>>>

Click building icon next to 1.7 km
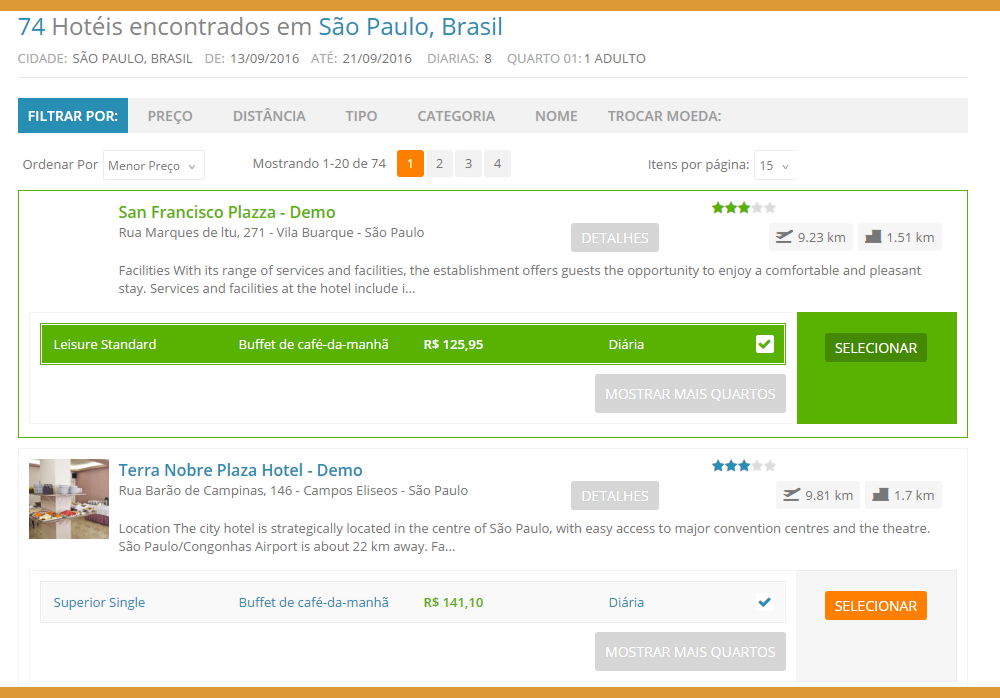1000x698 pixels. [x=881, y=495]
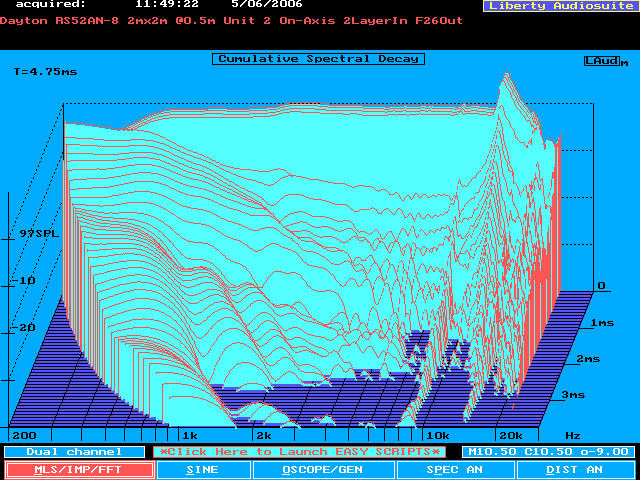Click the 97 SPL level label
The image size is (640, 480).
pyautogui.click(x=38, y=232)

<<<
>>>

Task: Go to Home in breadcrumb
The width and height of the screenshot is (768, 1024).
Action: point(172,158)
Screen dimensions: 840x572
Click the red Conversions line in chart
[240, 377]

<<<
>>>

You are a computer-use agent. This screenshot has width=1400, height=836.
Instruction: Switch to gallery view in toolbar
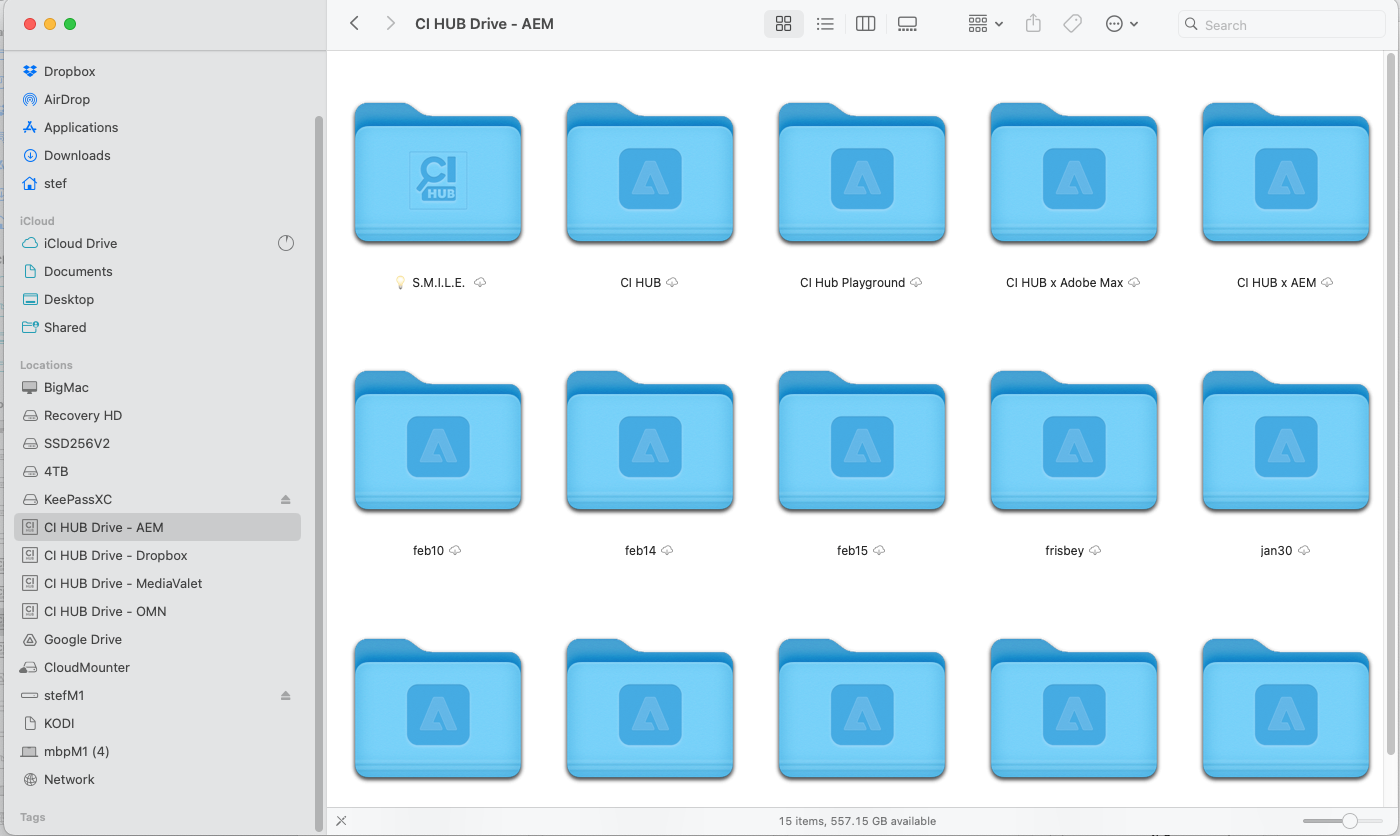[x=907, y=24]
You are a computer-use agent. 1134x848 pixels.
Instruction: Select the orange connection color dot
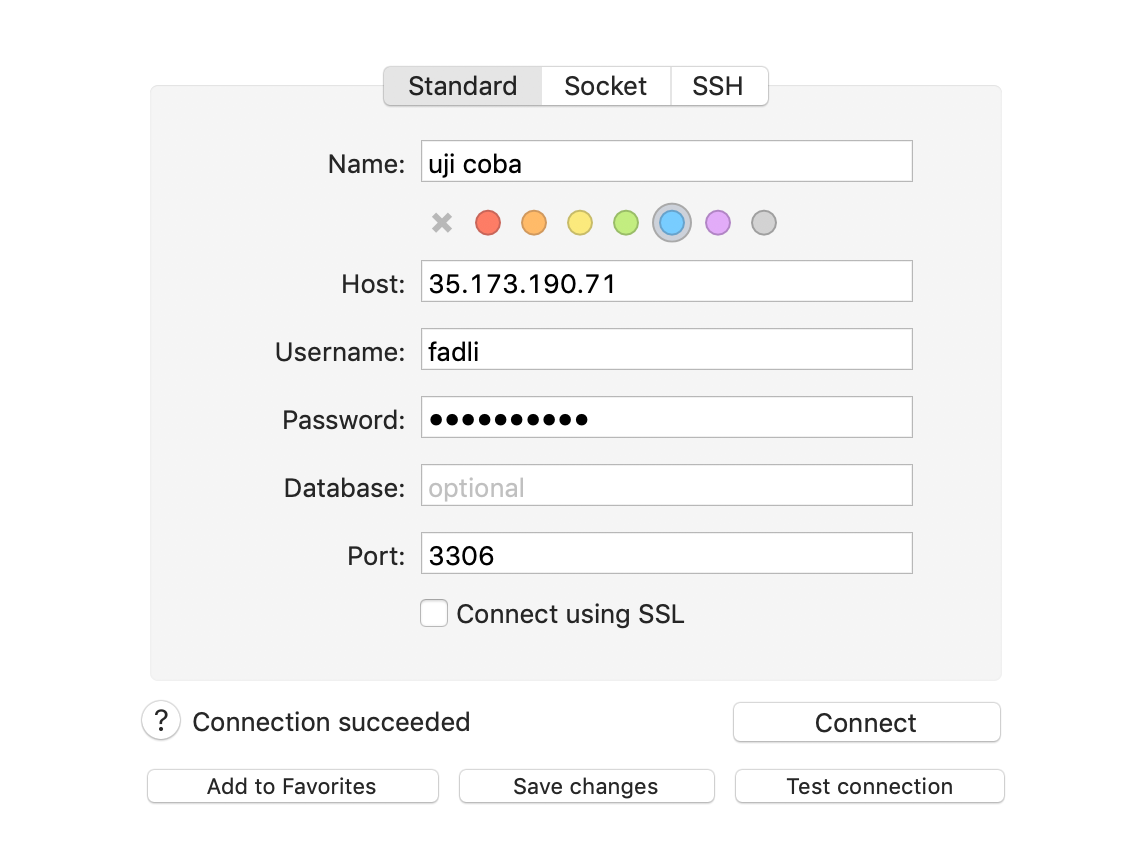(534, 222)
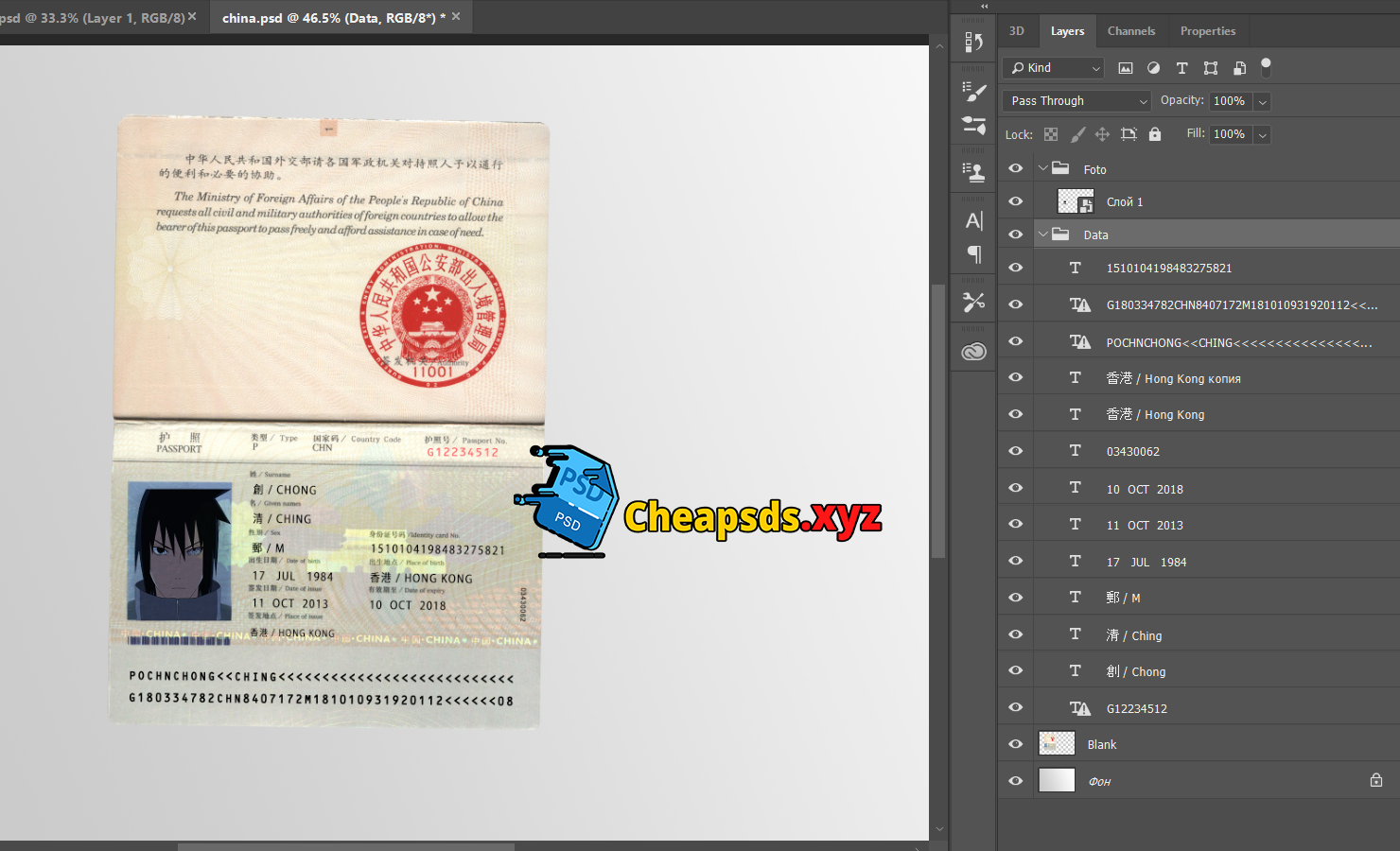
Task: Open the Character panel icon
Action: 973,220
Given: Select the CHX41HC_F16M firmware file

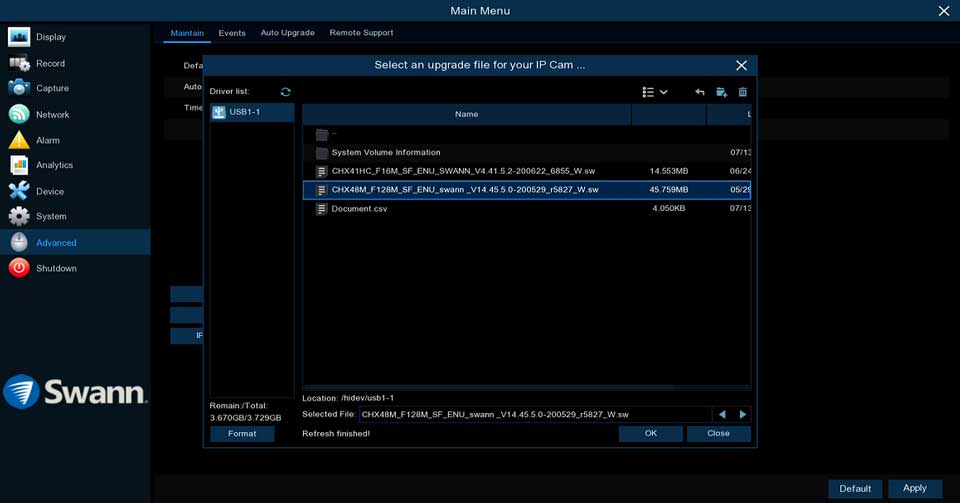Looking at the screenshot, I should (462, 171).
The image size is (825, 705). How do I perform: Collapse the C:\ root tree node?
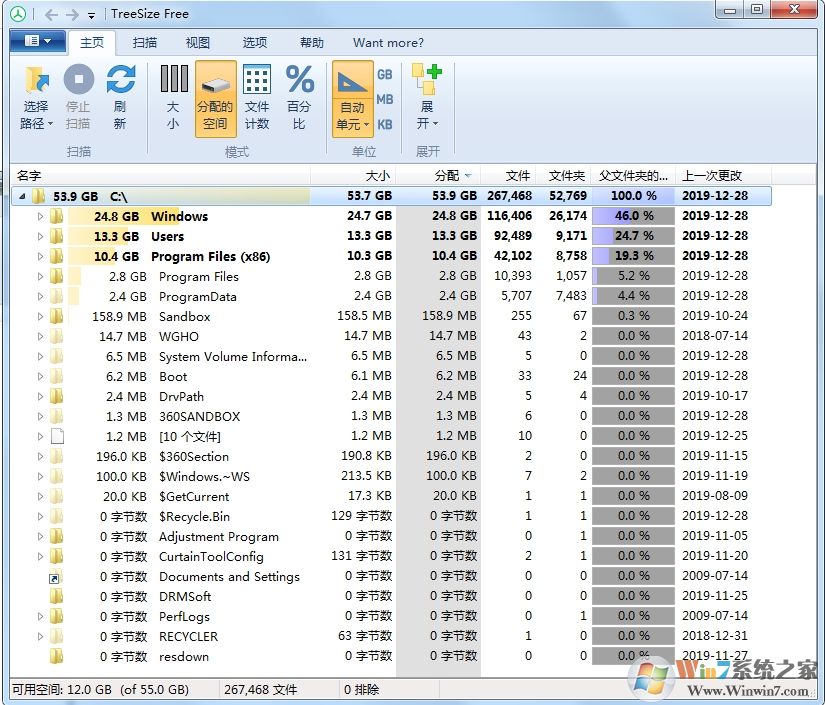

<<<

Your goal
Spot the lines above that mention "agent" and copy them.

Answer box
You are a computer-use agent. This screenshot has width=1400, height=836.
You are a computer-use agent. 1134x848 pixels.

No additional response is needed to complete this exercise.